Written by: Keith Tully
Reviewed: Thursday 27th June, 2013
Chancellor George Osborne vowed to crack down on tax avoidance and all leaders of the G8 summit have now agreed on new tax evasion measures.
All nations including the UK, USA, France, Italy, Japan, Canada, Russia and Germany, have come to an agreement to clamp down on money launderers, illegal tax evaders and corporate tax avoiders.
Mr Osborne said that more progress has been made in the past 24 hours than it has over the past 24 years, in terms of tackling tax secrecy.
The new measures require offshore shell companies, which are often used to exploit tax loopholes, to reveal the beneficiary owners; and all governments have agreed to give each other access to information on their residents’ tax affairs. What’s more, all multinationals must tell tax authorities what taxes they are paying and where.

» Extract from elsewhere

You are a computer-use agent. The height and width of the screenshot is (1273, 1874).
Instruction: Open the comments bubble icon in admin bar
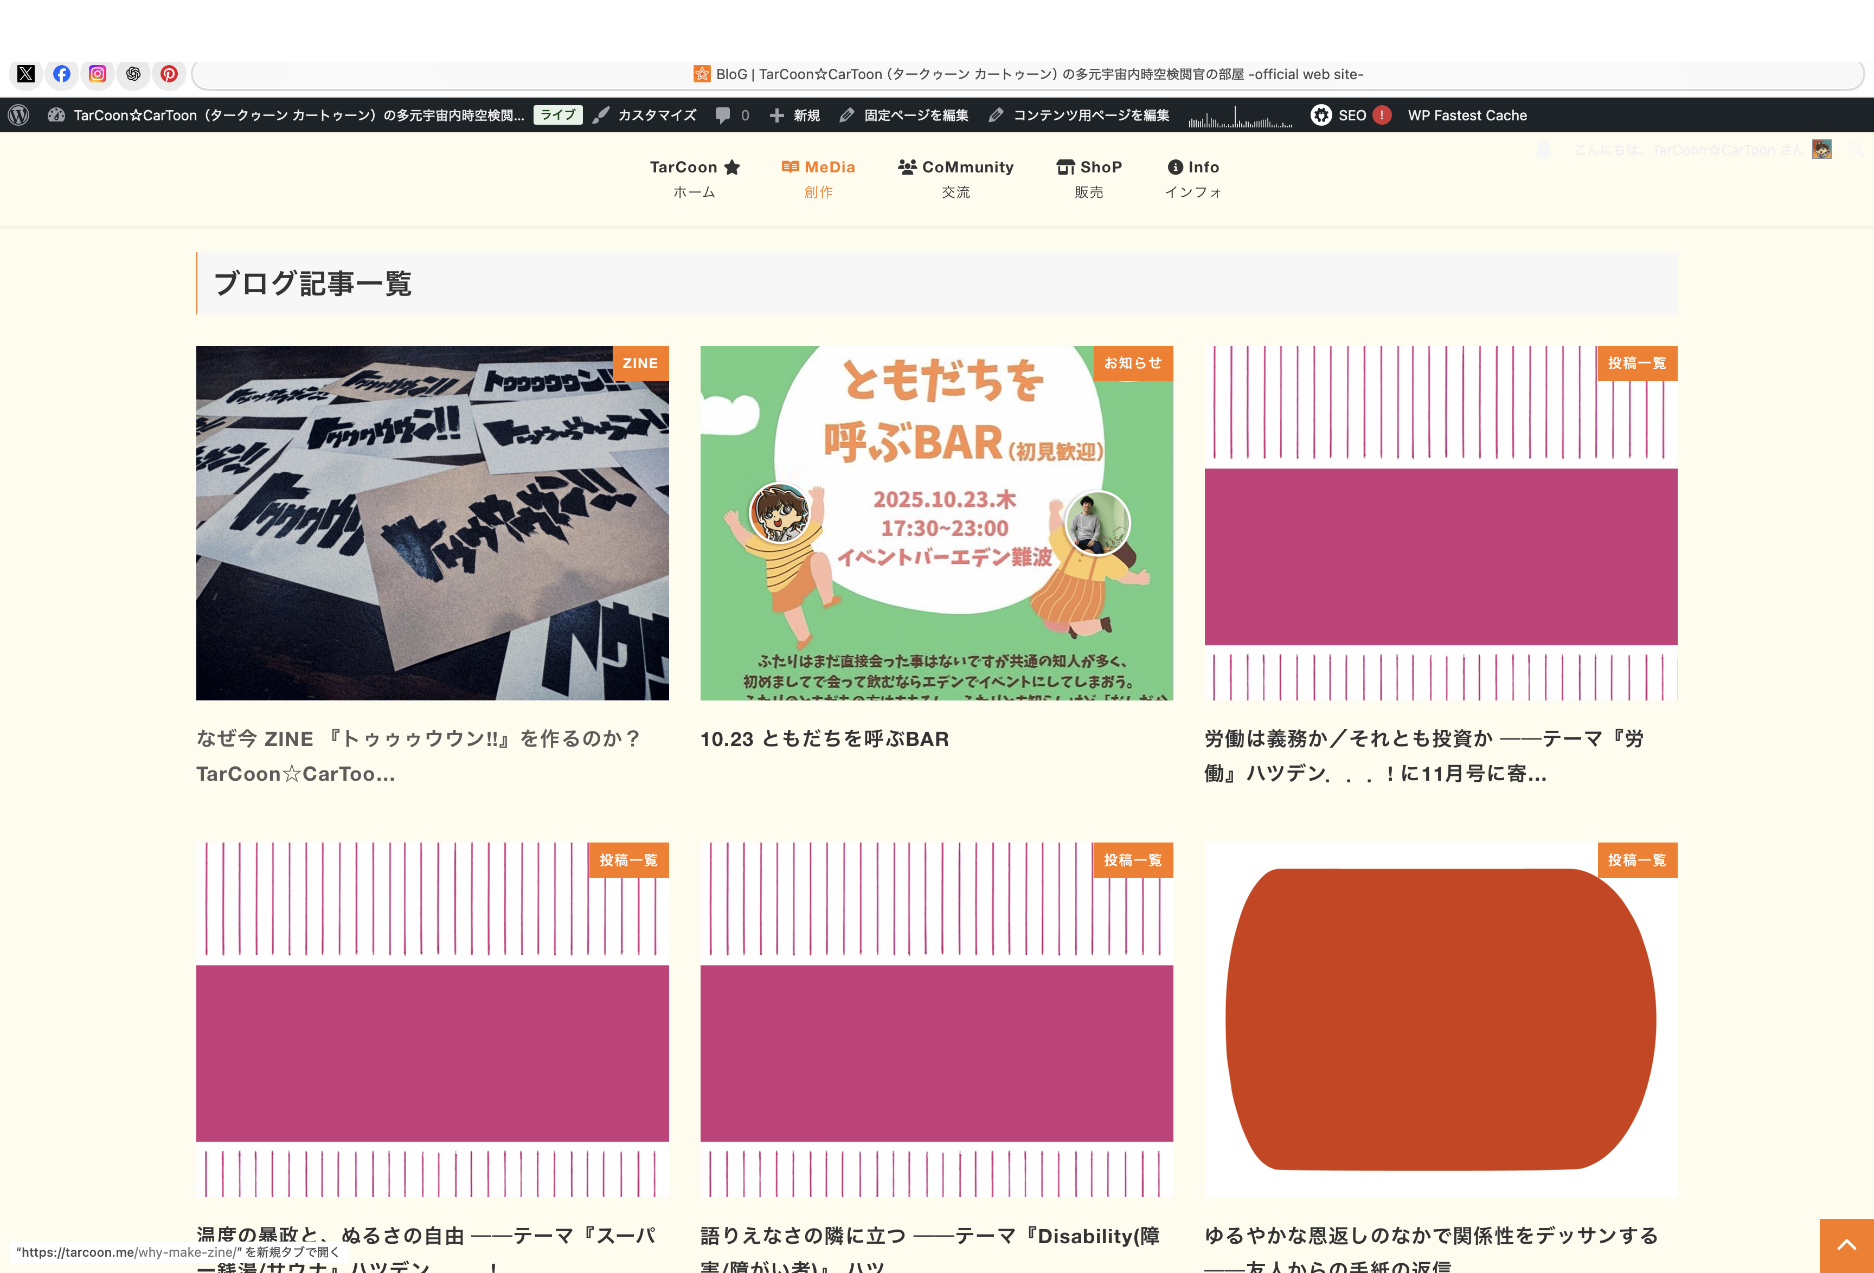(x=731, y=115)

It is hoped that the new procedures will combat illegal evasion of taxes and the legal tax avoidance by various global companies such as Google, Starbucks and Vodafone.
Earlier in the day the Chancellor had unveiled plans to set up a UK register of companies and their owners to make it more transparent on who was financially gaining from such arrangements.
He said the goal was to make the international tax system- which was created in the 1920s- fit for the 21st century, and that it needed reform to take account of the digital age.
It was also revealed that many big mining firms have been using complex ownership structures in Switzerland and the Netherlands to avoid paying tax on extracted minerals from developing countries.
Mr Osborne told the Today programme: “We want to make sure that big international companies, whose identities are well known, pay their fair share of taxes where the profits are generated, and individuals do not use the global financial system to hide their wealth and evade paying taxes where they should.”